#### OBJECTIF
Répondez à ces questions à partir du texte source :
(a) Combien de députés compte désormais la GUE-NGL ?
(b) À quel moment le PGE doit-il tenir le grand forum européen des alternatives ?
(c) D'après la partie « Troisième proposition », de quel type de crise s'agit-il ?

#### TEXTE SOURCE
===============

La GUE-NGL compte désormais 52 députés dont 26 eurodéputées femmes, avec cinq nouvelles délégations, tandis que le KKE a pris la décision regrettable de quitter le groupe. Le processus d'installation du groupe se poursuit ; on se dirige pour le moment vers une présidence collective du groupe, avec un président et 2 ou 3 vice-présidents garants d'un meilleur travail, nécessaire pour un groupe confédéral plus fort et plus divers. Ce groupe sera un atout dans nos batailles nationales. Et d'ores et déjà, des perspectives de grandes batailles européennes se dessinent. La Présidence et le Bureau exécutif du PGE réunis le week-end dernier à Bruxelles ont décidé d'amplifier une grande campagne contre le traité transatlantique dans laquelle nous allons prendre toute notre place. Plus de 85 organisations à l'échelle de l'Europe ont d'ores et déjà lancé la procédure d'une initiative citoyenne pour obtenir la consultation des Européens. Par ailleurs, le PGE a confirmé la décision du Congrès de Madrid de tenir au printemps 2015 un grand forum européen des alternatives. Au nom du PCF, j'ai soumis la proposition que la France accueille ce forum , ce qui a été accepté. C'est pour nous tous une responsabilité exaltante.

 

Troisième proposition

Intensifier notre travail de projet dans la durée en le mettant au centre de toute notre activité avec la société

 

C'est autour d'un projet nouveau pour la France, d'un nouveau projet de société coupant avec les logiques qui nous enferment dans la crise que se construit l'issue politique progressiste recherchée par le pays.

Ce que je viens de dire sur les luttes et les campagnes politiques à mener participe de cette construction. Mais, on le voit, l'émergence d'un tel projet est un processus de longue haleine d'autant que l'ampleur de la crise et les évolutions rapides et profondes du monde imposent des réponses nouvelles. La société a tout autant besoin de trouver des réponses dans l'urgence que d'inscrire ces réponses dans une nouvelle visée de société et même de civilisation. La crise est une crise de sens. Nous devons aider à formuler celui qui peut être ouvrira un nouvel avenir de progrès.

C'est en avançant dans ce travail avec toutes les forces intéressées à un changement progressiste dans la société que nous dessinons les perspectives du large rassemblement populaire nécessaire, et non en plaquant sur la réalité un projet et un périmètre de rassemblement ficelé à l'avance.

===============

#### ENTRÉES DE DONNÉES
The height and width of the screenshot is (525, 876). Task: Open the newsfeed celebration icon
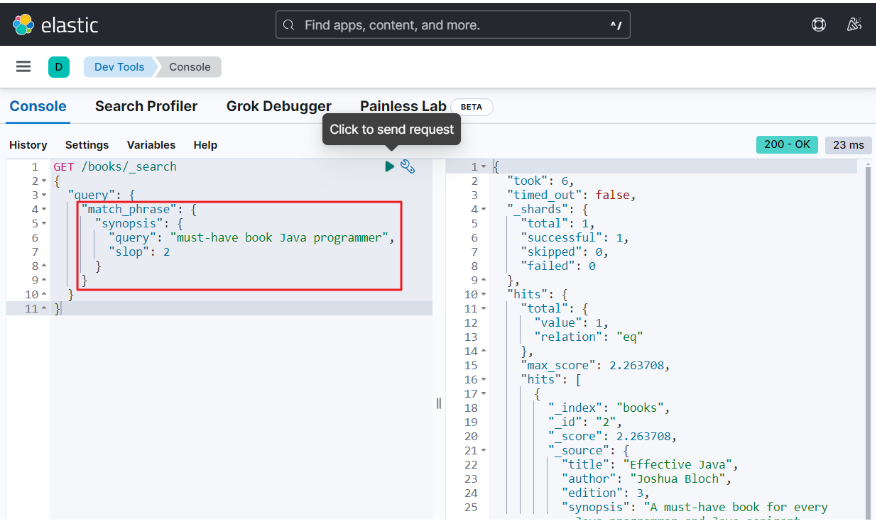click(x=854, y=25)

===============

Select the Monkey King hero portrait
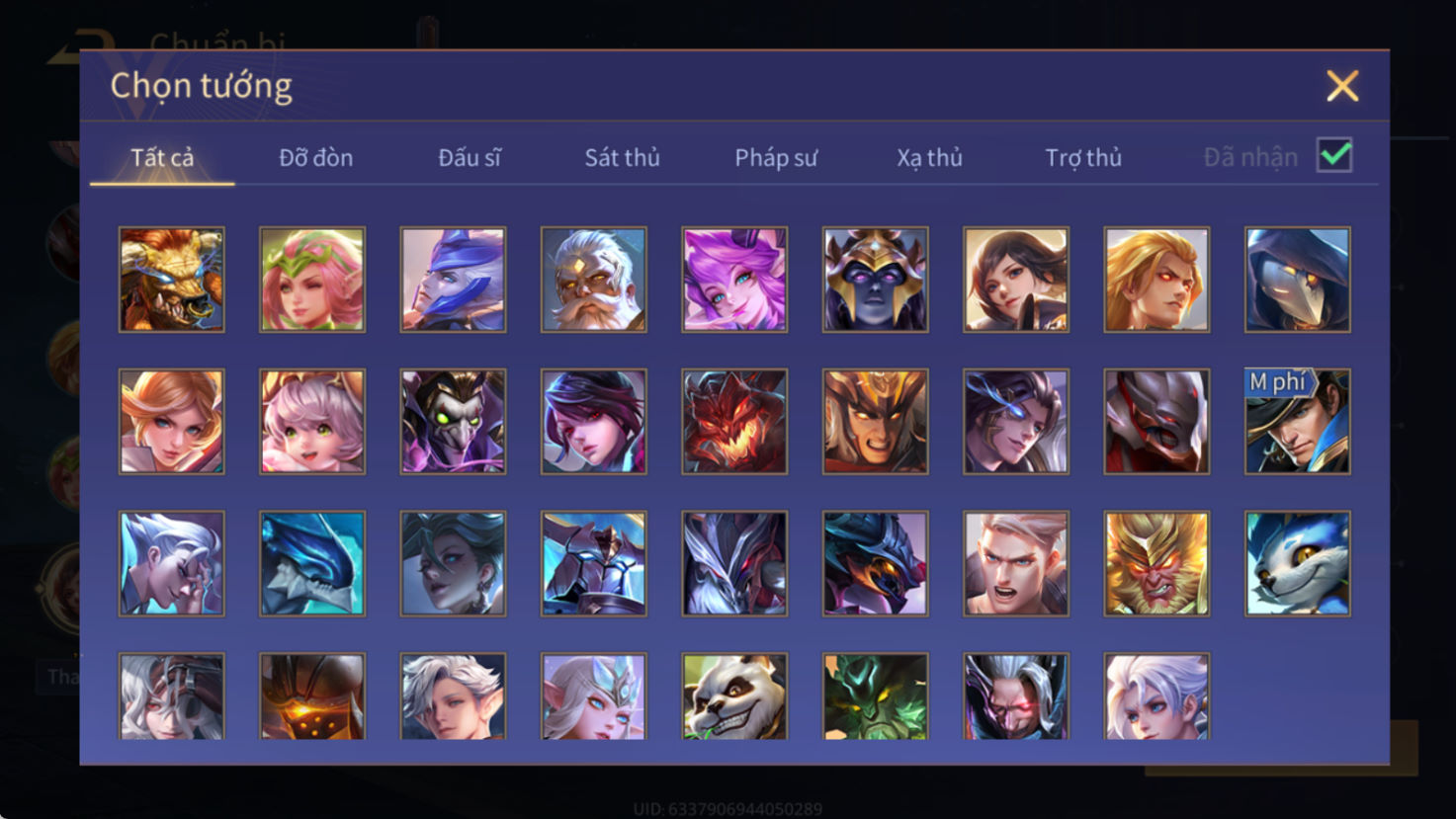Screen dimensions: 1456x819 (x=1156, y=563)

===============

#### SOLUTION
(a) 52 députés, dont 26 eurodéputées femmes.
(b) Au printemps 2015.
(c) Une crise de sens.